Sea como sea, hay algo que me encanta de los aeropuertos grandes, como el de Madrid. En los pequeños me da la sensación de que no ocurre nada, que los vuelos no llegan a sitios diferentes. Sin embargo, en las terminales del Adolfo Suárez suceden tantas cosas que es imposible imaginarlas todas. Cuando los controles terminan y llega el momento de sentarse a esperar durante una hora larga al despegue, entonces una tiene tiempo de observar a quienes tiene alrededor.
Hay varios tipos de viajeros. Por una parte están los solitarios, personas acostumbradas al tránsito aéreo, trabajadores de alguna empresa con sede en otro país que deben coger vuelos con cierta regularidad. Van elegantes, sus maletas son pequeñas y oscuras, a veces se quedan en business y suelen ser los primeros en salir. Los puedes situar en aviones, en trenes o en taxis: sus semblantes son los mismos, ajenos. Por otra parte, están las familias, parejas con niños que son pequeños pero tienen los suficientes años como para recordar su primer o segundo viaje en avión, lo que les llena de nervios y ruido. Uno les mira con admiración y compasión. Es probable que un niño sea lo único que está por encima del pasaporte cuando se trata del miedo a perder cosas.
También existe otro: el que es joven y va en grupo con destino a algún paraíso o quizá de excursión o voluntariado. Los nervios son los mismos que los de un niño, pero al mirarlos con atención puedes darte cuenta de que hay algo ahí: un atisbo de madurez, una señal de que ese salto en el aire va a traer a alguien muy distinto de vuelta. Mi favorito es el viajero que vuelve a casa: esa emoción es única, envidiable y a la vez tristísima.

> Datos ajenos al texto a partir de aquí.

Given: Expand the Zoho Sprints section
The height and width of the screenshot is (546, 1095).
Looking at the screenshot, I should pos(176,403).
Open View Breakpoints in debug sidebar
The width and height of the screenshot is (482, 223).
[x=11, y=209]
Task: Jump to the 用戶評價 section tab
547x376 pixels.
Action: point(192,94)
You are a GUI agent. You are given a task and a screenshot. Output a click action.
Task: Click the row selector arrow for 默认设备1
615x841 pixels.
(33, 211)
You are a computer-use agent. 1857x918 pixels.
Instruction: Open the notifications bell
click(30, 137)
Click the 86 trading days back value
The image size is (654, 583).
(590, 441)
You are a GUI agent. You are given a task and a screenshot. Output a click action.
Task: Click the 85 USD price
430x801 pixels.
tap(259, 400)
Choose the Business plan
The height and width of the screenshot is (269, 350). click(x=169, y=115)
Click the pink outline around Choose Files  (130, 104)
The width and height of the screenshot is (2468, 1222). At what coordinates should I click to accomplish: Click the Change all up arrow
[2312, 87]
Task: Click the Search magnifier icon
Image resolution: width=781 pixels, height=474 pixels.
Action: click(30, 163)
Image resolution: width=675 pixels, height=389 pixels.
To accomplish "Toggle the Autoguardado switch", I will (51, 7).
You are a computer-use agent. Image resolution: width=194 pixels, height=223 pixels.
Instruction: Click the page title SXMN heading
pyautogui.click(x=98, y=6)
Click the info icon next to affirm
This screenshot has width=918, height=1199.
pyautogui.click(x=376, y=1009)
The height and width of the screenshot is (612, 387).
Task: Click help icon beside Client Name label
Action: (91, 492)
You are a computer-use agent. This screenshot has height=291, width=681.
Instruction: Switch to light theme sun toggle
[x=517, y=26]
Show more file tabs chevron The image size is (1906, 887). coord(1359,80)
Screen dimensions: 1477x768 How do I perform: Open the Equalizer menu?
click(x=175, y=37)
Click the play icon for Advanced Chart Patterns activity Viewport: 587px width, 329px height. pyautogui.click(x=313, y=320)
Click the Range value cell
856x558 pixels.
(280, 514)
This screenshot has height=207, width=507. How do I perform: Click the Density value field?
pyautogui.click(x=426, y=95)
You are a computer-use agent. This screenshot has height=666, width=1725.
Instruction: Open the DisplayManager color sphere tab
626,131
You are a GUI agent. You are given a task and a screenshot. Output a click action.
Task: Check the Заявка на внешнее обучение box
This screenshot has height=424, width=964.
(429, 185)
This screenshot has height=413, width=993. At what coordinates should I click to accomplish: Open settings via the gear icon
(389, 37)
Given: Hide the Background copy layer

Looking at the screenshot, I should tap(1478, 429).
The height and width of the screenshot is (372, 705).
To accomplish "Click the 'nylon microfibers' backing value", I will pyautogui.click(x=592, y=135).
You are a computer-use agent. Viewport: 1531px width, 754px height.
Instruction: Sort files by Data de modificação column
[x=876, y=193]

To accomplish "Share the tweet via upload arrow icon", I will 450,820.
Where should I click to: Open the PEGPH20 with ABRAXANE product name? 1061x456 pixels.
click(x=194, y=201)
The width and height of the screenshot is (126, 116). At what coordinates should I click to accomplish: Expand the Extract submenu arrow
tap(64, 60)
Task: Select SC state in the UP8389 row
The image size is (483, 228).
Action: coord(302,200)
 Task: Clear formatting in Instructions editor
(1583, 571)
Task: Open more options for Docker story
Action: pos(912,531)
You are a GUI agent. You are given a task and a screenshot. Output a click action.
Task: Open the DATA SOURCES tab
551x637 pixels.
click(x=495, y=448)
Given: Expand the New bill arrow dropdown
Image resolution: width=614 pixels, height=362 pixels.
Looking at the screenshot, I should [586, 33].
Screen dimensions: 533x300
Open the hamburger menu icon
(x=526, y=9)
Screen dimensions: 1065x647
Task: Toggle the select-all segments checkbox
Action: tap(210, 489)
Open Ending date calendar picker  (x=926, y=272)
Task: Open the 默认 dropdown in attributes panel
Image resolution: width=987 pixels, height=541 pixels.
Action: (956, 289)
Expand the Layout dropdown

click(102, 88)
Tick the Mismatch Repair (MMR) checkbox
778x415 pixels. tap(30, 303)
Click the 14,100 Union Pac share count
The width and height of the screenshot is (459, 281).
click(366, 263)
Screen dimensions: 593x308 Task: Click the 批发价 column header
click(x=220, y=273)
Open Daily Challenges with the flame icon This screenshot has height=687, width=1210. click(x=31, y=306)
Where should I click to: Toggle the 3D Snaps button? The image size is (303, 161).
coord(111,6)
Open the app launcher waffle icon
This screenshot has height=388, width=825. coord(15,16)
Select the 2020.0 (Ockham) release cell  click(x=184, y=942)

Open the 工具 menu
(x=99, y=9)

Luego hay soñadores, pasajeros melancólicos que inundan las estaciones, esos a los que les gusta mirar el despegue y el aterrizaje de aviones a los que nunca subirán porque la vida también es eso: viajes de otros, destinos inalcanzables, horas de espera en las que uno no pertenece a ningún lugar y se dedica a observar la vida de los otros porque esa es a veces la solución a todo lo que uno no comprende. Si alguna vez me ven mirando por la ventana en una terminal, observen. Puede que en ese instante encuentren la respuesta que buscaban.